- What to work on: Please extract every line below that contains the string "should". Copy each such line in full.

### Record extracts

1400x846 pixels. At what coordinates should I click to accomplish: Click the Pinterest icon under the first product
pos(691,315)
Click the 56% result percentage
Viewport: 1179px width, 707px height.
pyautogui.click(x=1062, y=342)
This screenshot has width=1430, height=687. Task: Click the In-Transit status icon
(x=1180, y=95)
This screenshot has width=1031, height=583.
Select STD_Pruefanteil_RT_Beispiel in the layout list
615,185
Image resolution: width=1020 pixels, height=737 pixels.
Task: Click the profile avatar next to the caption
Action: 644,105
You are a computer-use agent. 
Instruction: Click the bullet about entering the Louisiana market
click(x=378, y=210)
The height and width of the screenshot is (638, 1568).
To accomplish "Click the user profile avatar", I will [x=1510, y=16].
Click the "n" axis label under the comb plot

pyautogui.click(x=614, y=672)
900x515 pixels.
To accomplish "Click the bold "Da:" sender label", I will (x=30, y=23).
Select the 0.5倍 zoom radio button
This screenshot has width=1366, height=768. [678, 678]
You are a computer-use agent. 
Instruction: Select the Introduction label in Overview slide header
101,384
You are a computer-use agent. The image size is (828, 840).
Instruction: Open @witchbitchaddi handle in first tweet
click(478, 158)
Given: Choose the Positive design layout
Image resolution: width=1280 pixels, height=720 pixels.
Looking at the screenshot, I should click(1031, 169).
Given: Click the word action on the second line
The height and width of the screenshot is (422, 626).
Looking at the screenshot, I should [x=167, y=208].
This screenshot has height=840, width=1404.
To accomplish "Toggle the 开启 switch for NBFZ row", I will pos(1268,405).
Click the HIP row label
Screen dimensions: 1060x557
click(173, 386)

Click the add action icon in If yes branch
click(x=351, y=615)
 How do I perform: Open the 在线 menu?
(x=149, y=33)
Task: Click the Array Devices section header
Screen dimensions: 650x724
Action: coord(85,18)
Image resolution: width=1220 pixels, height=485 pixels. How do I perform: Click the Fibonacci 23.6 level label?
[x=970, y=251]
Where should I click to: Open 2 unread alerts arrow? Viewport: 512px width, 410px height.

######

- Result:
1400x846 pixels. At what coordinates should I click to accomplish: Click the Pinterest icon under the first product
Looking at the screenshot, I should click(1031, 169).
Looking at the screenshot, I should [x=167, y=208].
Where should I click to: Open 2 unread alerts arrow? Viewport: 512px width, 410px height.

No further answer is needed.